未熟な頃はクリームに目がいったけれど
留置所からの帰り際、小腹の
「え、あ……い、え、う、うん。いいわよ」
帰ってきた鏡の返事は発声練習みたいな肯定だった。
鏡が、らしくもなく動揺するのも無理はない。
俺だって今になって自分の言ったことが恥ずかしくて恥ずかしくて叫びたくなるのを必死で抑えている状況だ。勢いってのは怖いね。
駅ナカにはしっかり食事のできそうな飲食店は無く、意見を求めようとするも、鏡はもじもじと俯きながら俺についてくるだけだったので、仕方なく俺は駅のはずれの方にひっそりと佇む「喫茶よしむら」という店に入った。
木目調で統一された店内は昼過ぎだというのに薄暗く、席もあまり多くない。
そしてどことなく既視感があった。
コスプレといわれても疑わないオレンジ調の制服を着たショートボブのウエイトレスが俺達を窓際の席に案内してくれた。
「さて。腹減ったなー。今なら何でも食える」
「…………」
「鏡はどうする? 軽食ならあるみたいだぞ。お、ハンバーグスパゲティか、美味そうだな」
「…………」
自身の恥ずかしさを抑え込むために饒舌になっている俺は、とりあえずメニューの向きを鏡に見えるよう置く。
しかし鏡は俯いたままで、一向にメニューを見ようとはしなかった。
「よし、俺は決まった。鏡はどうする?」
「…………」
「おーい、鏡さーん?」
「…………夏樹」
「はい」
鏡の顔が僅かに上げられ、その切れ長の瞳の中で黒い丸が頻りに動き回っているのが見える。
ほんのり頬が赤いのも窺えた。
「さっきの……さっき夏樹が言ってたことだけど」
「おう?」
「その…………楓の前で……言ってたことだけど」
「おう」
「それって……その…………どういう意味かなって」
「おう?」
オットセイの鳴き声みたいな声しか出せていない俺は、やっぱり先程の言動について言及されてしまうようだ。そりゃそうよね。

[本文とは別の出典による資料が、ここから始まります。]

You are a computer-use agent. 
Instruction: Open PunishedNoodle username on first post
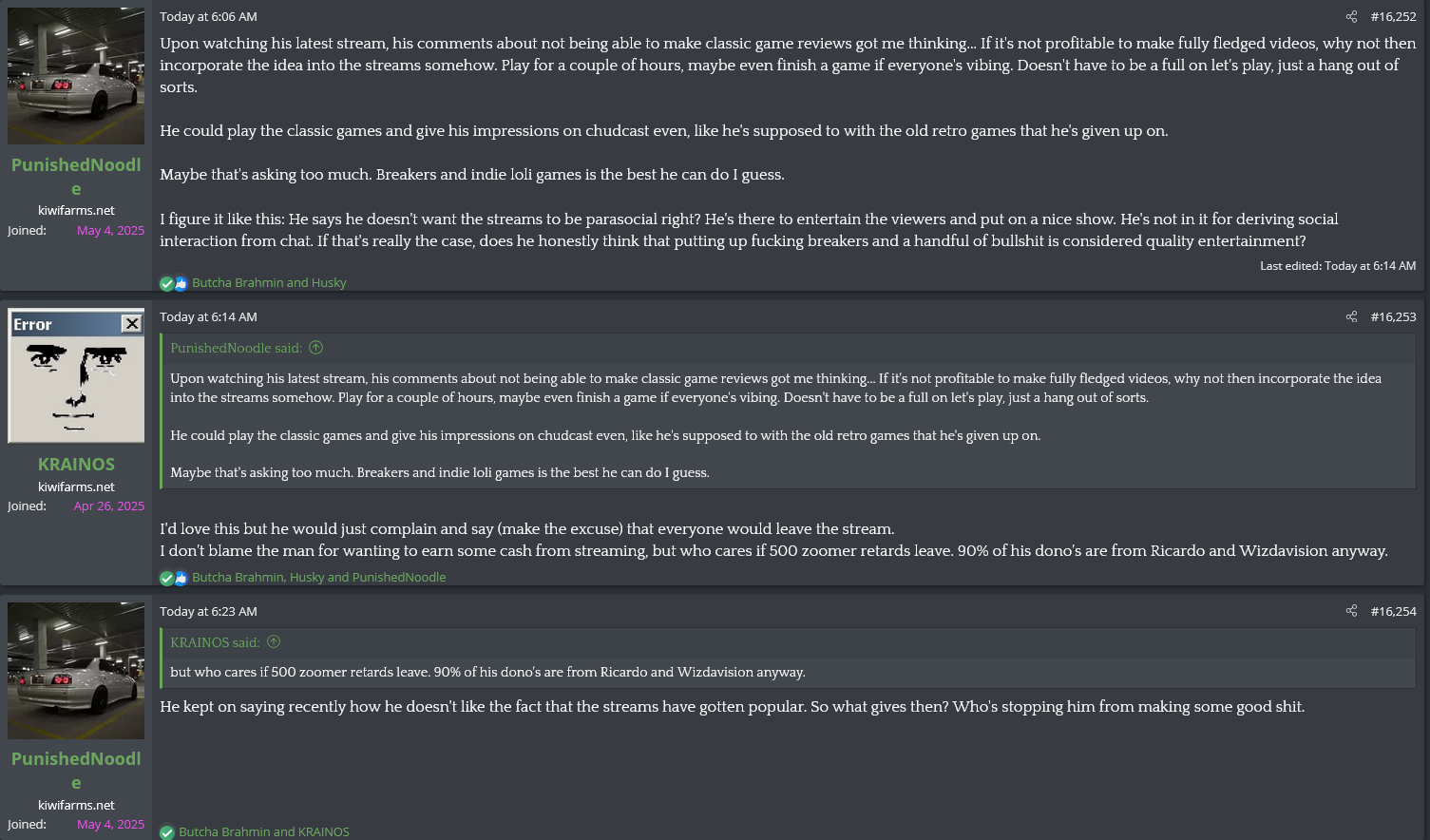coord(76,177)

鏡はおそるおそる、といった感じで上目遣いに俺を見つめている。
「あー、えーと、なんだろうね、あははは……は……」
俺は乾いた笑いで誤魔化そうとしたが、鏡の視線がヒャダルコばりに凍てついてきたので、一度咳払いをしてから深呼吸をし、
「言葉のままの意味だ」
と言ってやった。
俺の言葉に鏡は両眼を見開いて、
「え、でもアンタは雪の事が――」
「俺もそう思ってた。だけどそうじゃなかった。って、フラれた時に気付いたんだ」
俺はメニューの「メロンクリームソーダ」の写真に目を落としながらさらに続ける。
「自分でも上手く言えそうにないんだが、俺が好きだと思っていた雪は存在しなかった。言ってしまえばそうなるように誘導されていただけなんだ。それが分かった瞬間、胸にストンと落ちる感じがしたし、自分の中でもすげえ納得がいったんだ」
「はい? アンタ何言ってるの?」
「簡単に言えば、幻に恋をしていた、そう誘導されていたって事だ」
「いや全然簡単に言えてないしわけがわからないわよ」
鏡の表情が段々と怪訝な面に変化していくのを見ながら、俺は口に出すことで改めて自分自身で納得のいく爽快感が生まれていることに気付いた。
そして雪が言っていた言葉を思い出していた。
――だって、好きだから。その人と居られなくなるのは嫌。
損得勘定や定石を抜きにして、そう思える人こそが、
「要するにだな…………」
いい加減、ハッキリ言おうぜ、俺。これ以上
一つ大きく深呼吸をしてから、鏡の怪訝な斜め顔に向けて、
「俺は鏡、お前が――」
「ご注文はお決まりでしょうか?」
俺の決死の意思表示は、コスプレオレンジショートボブに邪魔をされてしまった。
俺の前世は間違いなく小悪党だったに違いないね。